Preclinical evaluation of an 18F-labeled Tenascin-C aptamer for PET imaging of atherosclerotic plaque in mouse models of atherosclerosis

Abstract

Tenascin-C is an extracellular matrix glycoprotein strongly expressed in coronary atherosclerotic plaque. Aptamers are single-stranded oligonucleotides that bind to specific target molecules with high affinity. This study hypothesized that tenascin-C expression at atherosclerotic plaque in vivo could be detected by tenascin-C specific aptamers using positron emission tomography (PET).

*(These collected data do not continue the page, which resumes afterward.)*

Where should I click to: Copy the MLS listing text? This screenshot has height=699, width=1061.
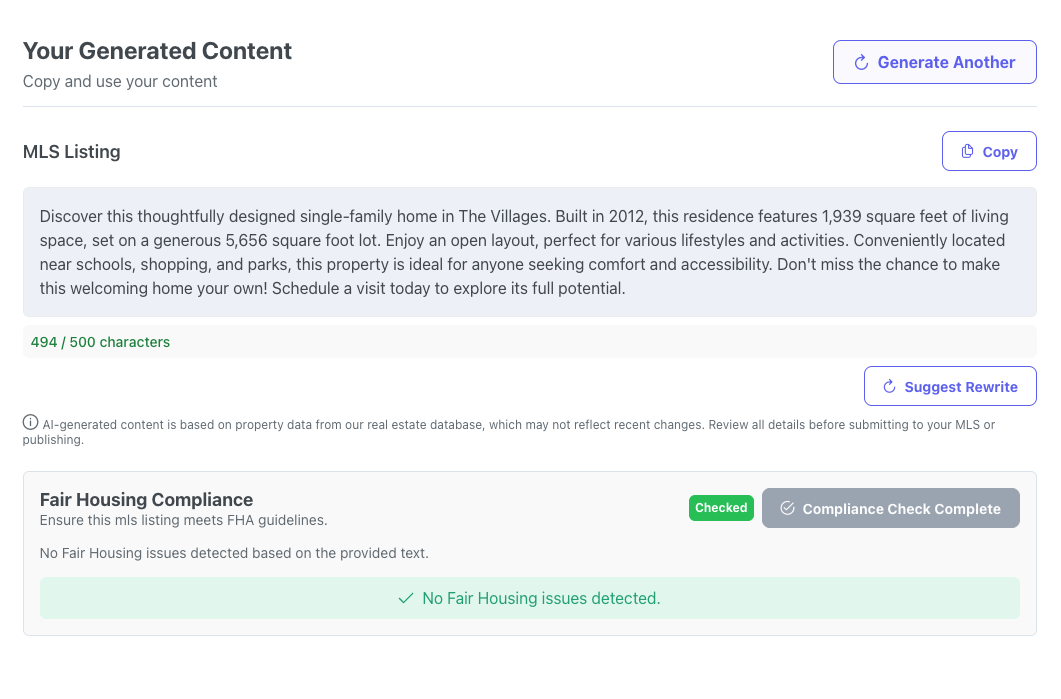pyautogui.click(x=989, y=150)
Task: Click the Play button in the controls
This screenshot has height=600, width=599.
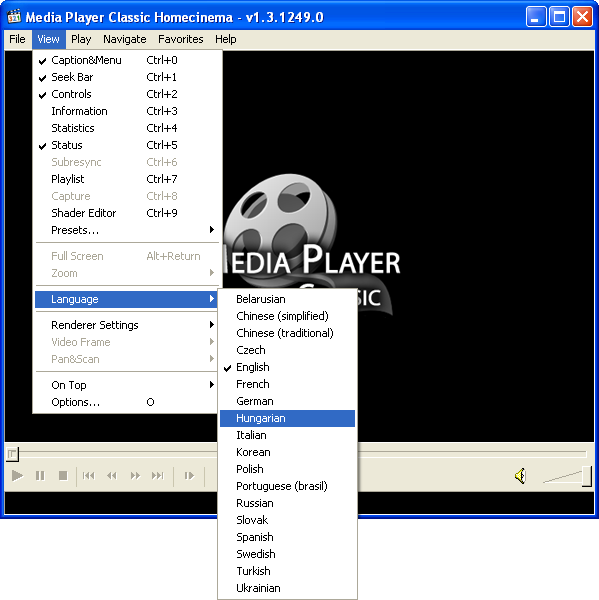Action: pos(17,476)
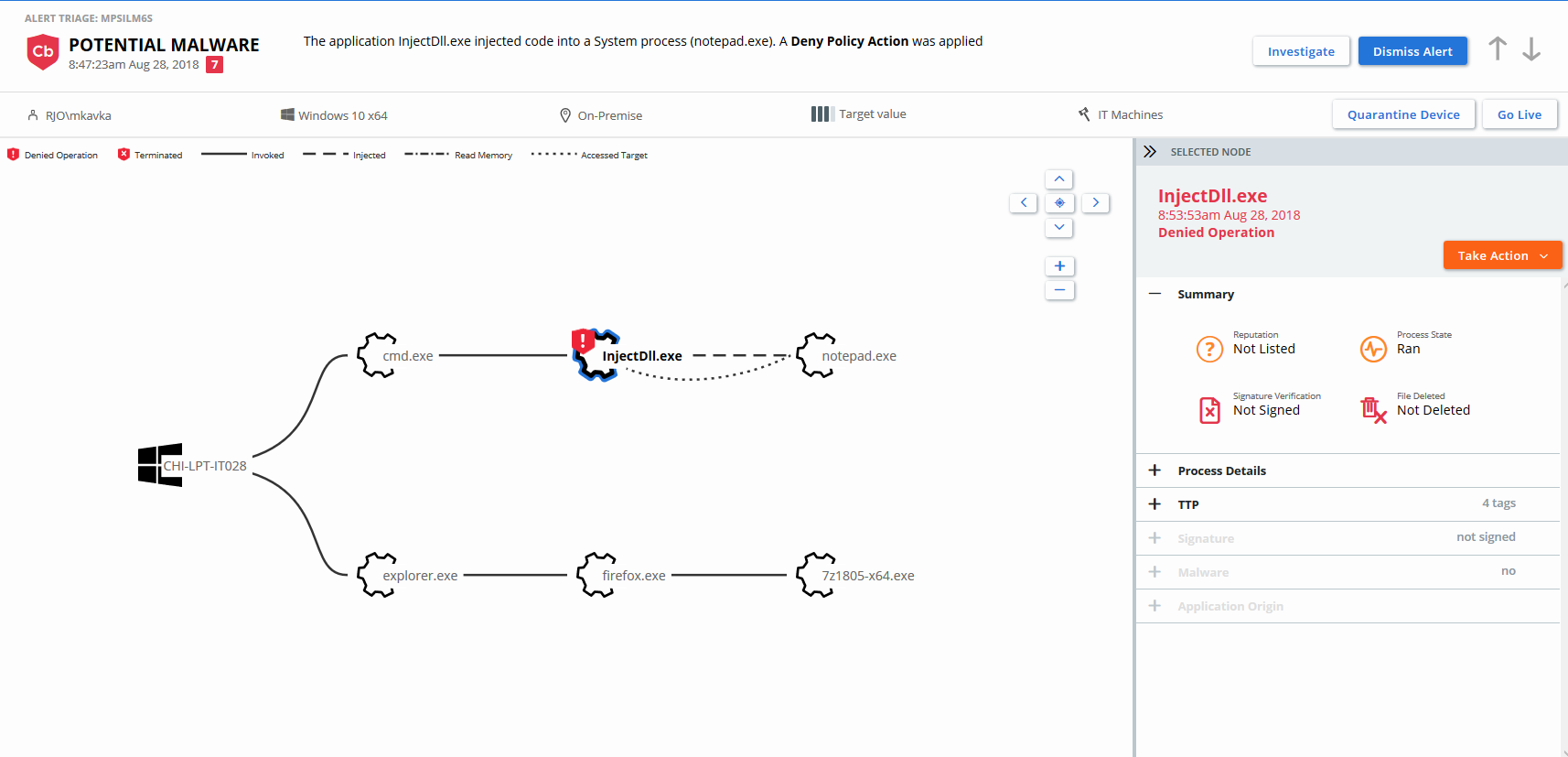Recenter the process graph view
The image size is (1568, 757).
click(x=1059, y=203)
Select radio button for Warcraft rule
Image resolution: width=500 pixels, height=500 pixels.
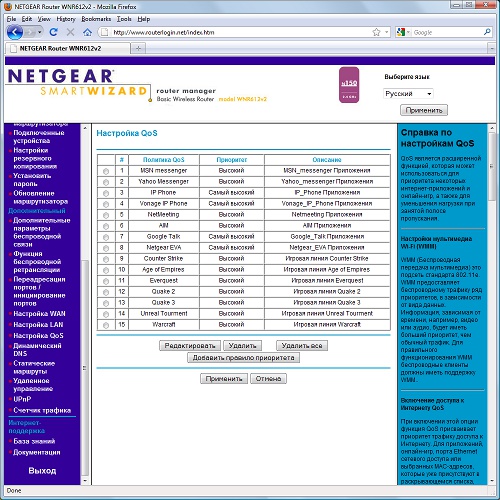[106, 325]

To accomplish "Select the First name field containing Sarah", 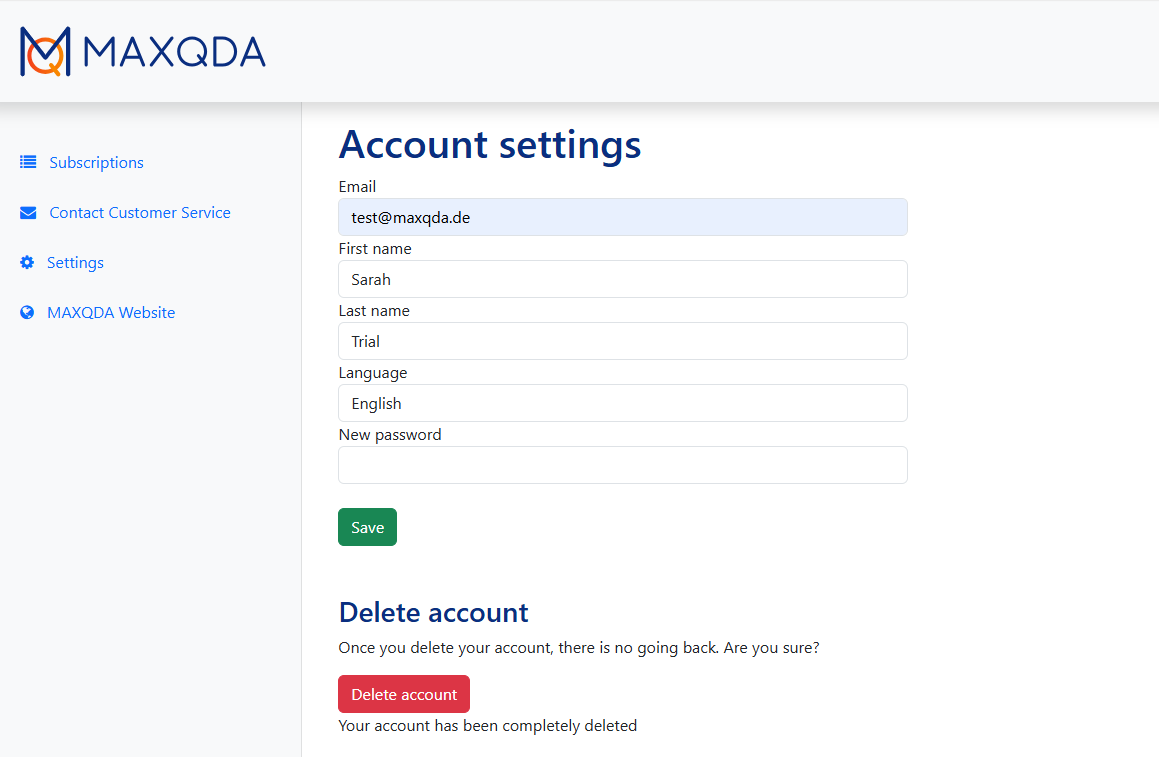I will pos(622,279).
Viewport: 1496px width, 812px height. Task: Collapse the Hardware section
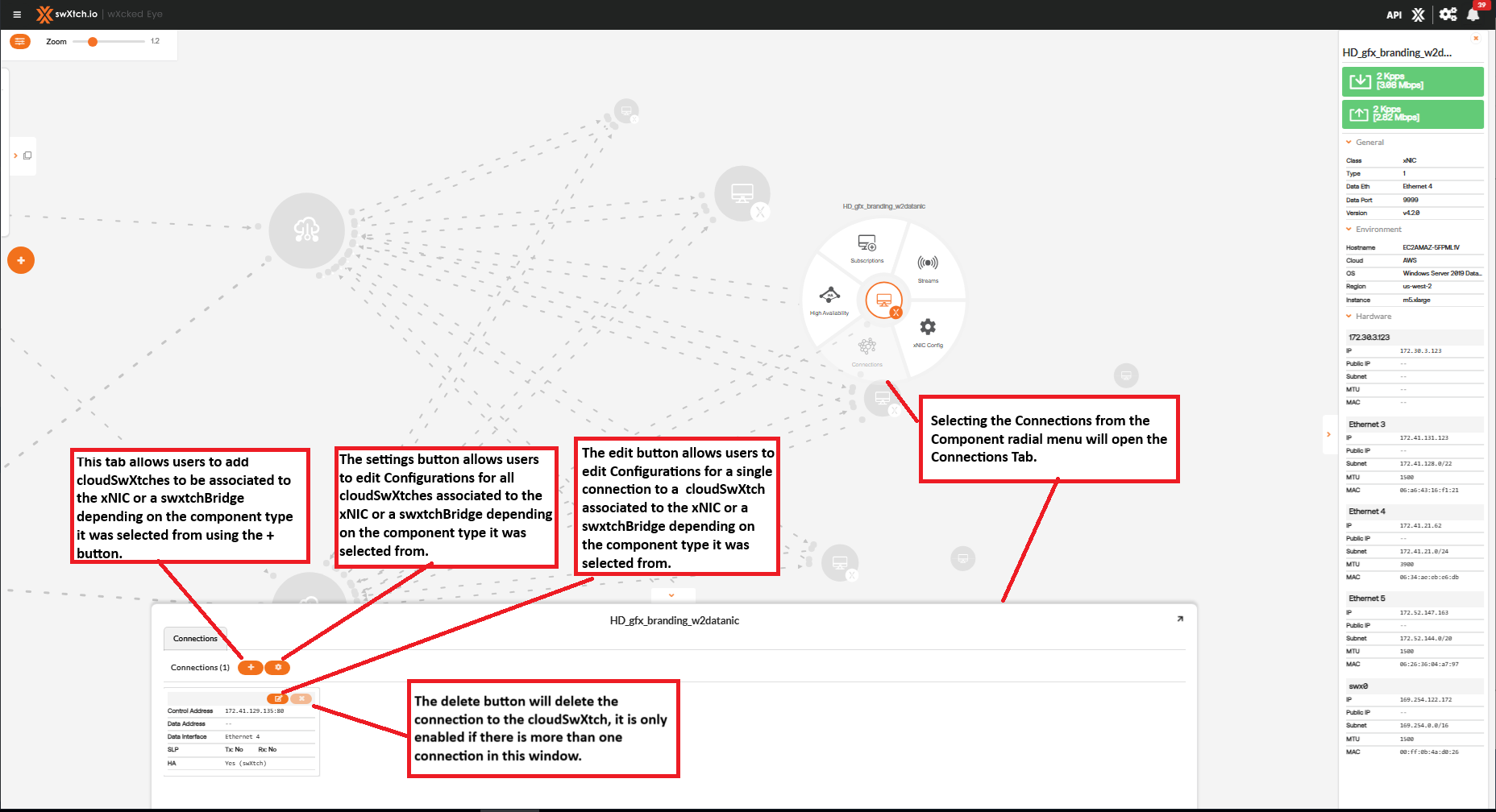1349,317
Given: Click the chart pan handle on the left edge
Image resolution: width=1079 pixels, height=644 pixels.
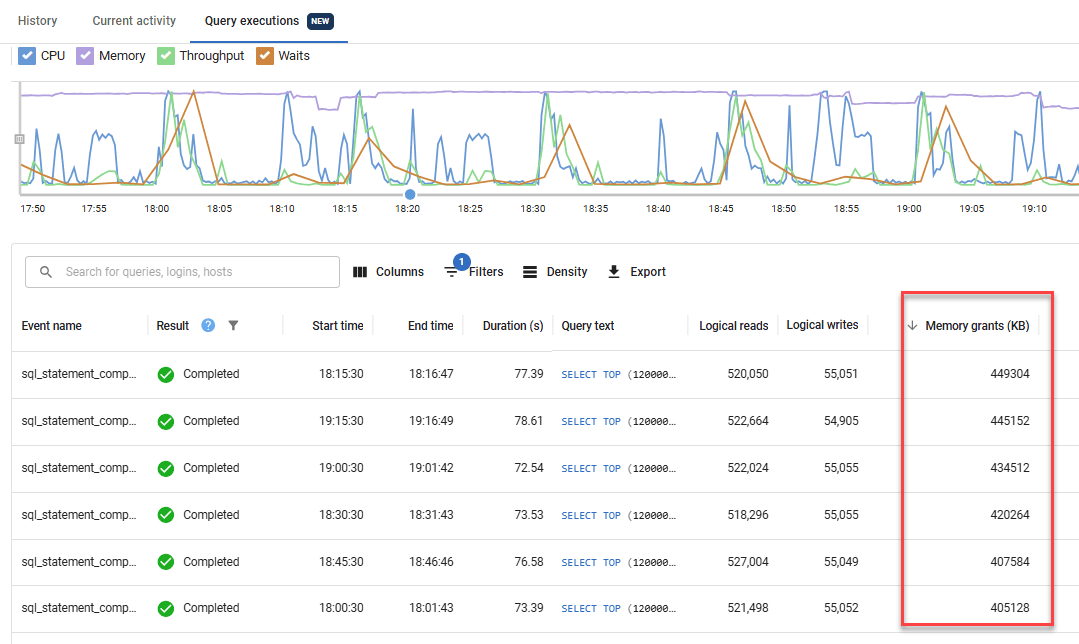Looking at the screenshot, I should coord(18,139).
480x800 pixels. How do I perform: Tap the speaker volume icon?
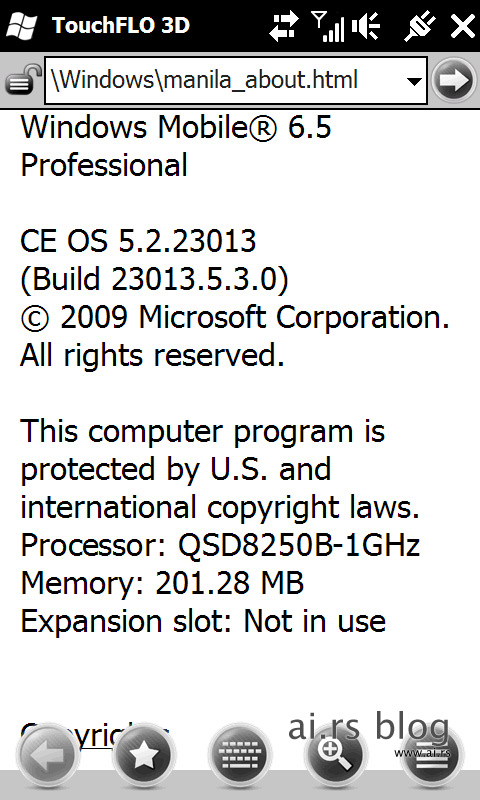(366, 27)
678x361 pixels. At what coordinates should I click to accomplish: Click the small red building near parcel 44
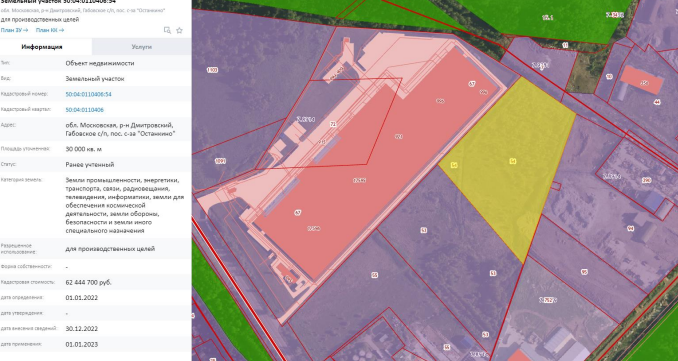[x=642, y=80]
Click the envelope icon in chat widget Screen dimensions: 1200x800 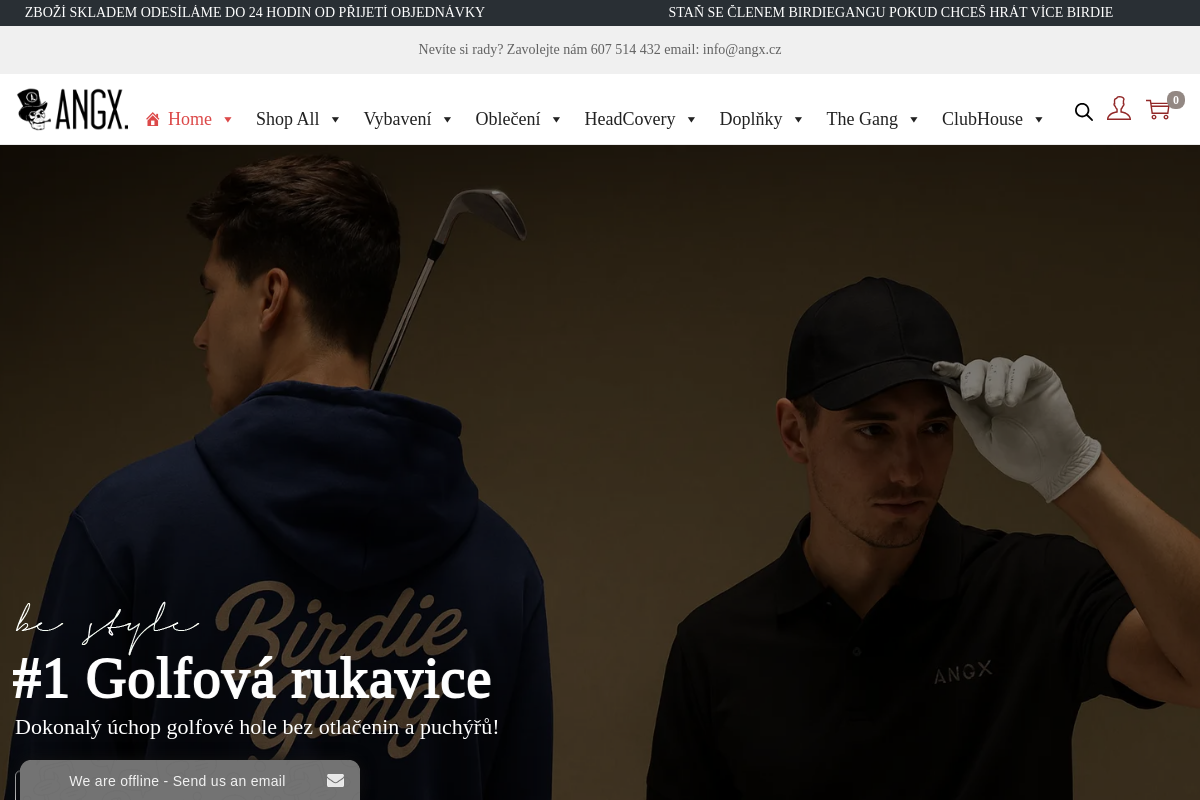335,781
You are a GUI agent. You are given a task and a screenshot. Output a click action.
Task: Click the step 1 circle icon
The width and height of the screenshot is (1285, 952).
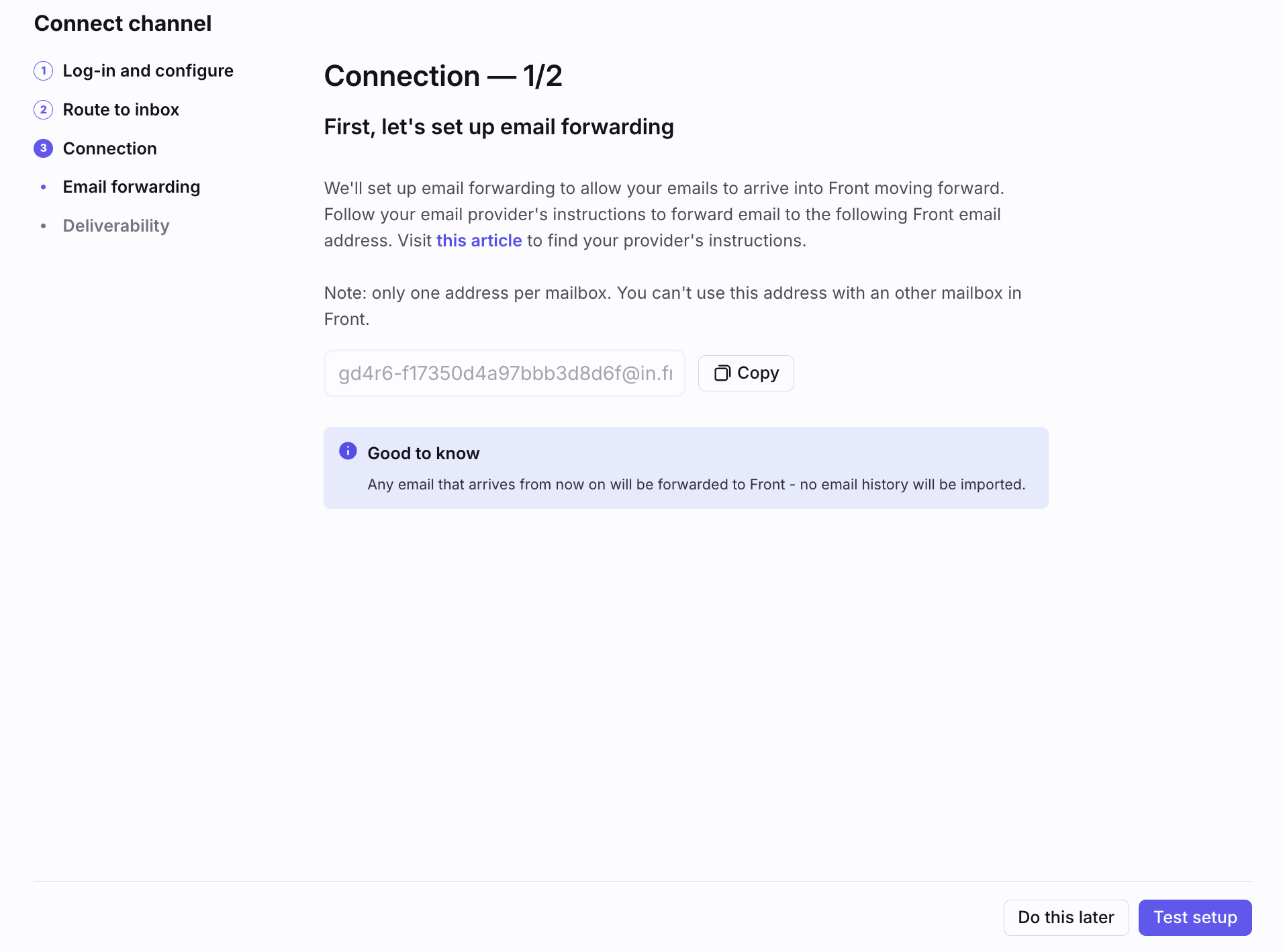[x=44, y=70]
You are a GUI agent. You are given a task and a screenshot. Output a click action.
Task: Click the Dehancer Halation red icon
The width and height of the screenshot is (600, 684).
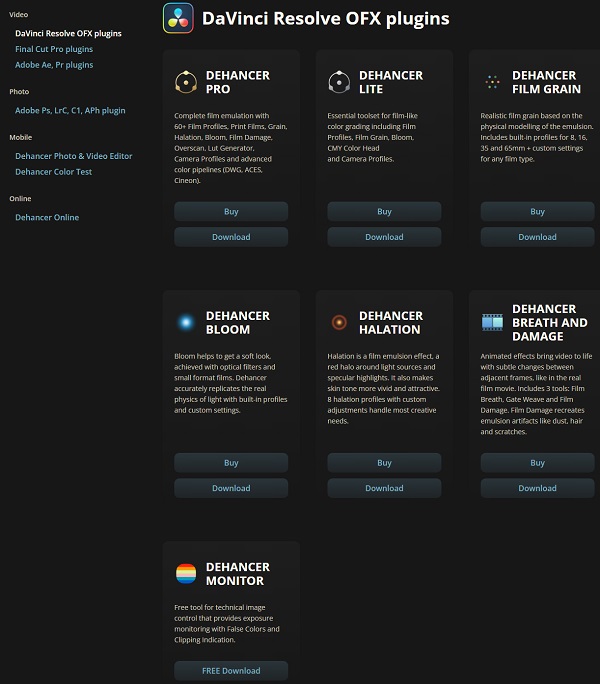coord(338,322)
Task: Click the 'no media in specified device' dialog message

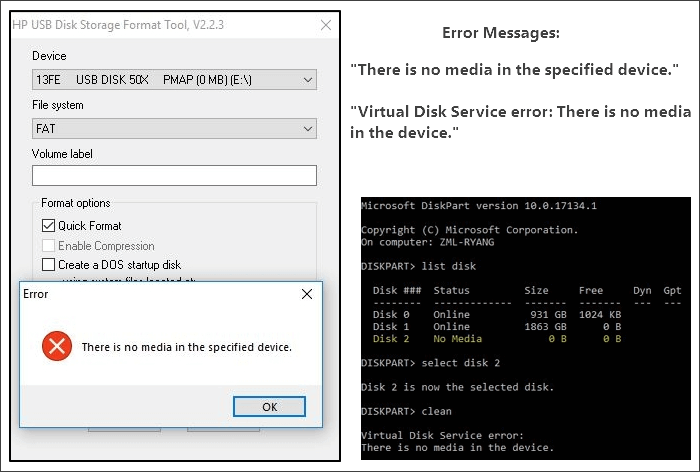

This paper reports the radiosynthesis of a fluorine-18 (18F)-labeled tenascin-C aptamer for the biodistribution and PET imaging of the tenascin-C expression in apolipoprotein E-deficient (ApoE−/−) mice. The aortas ApoE−/− mice showed significantly increased positive areas of Oil red O staining than control C57BL/6 mice, and tenascin-C expression was detected in foam cells accumulated in the subendothelial lesions of ApoE−/− mice. The ex vivo biodistribution of the 18F-labeled tenascin-C aptamer showed significantly increased uptake at the aorta of ApoE−/− mice, and ex vivo autoradiography of aorta revealed the high accumulation of the 18F-labeled tenascin-C aptamer in the atherosclerotic lesions of ApoE−/− mice, which was consistent with the location of the atherosclerotic plaques detected by Oil red O staining. PET imaging of the 18F-labeled tenascin-C aptamer revealed a significantly higher mean standardized uptake in the aorta of the ApoE−/− mice than the control C57BL/6 mice. These data highlight the potential use of tenascin-C aptamer to diagnose atherosclerotic lesions in vivo.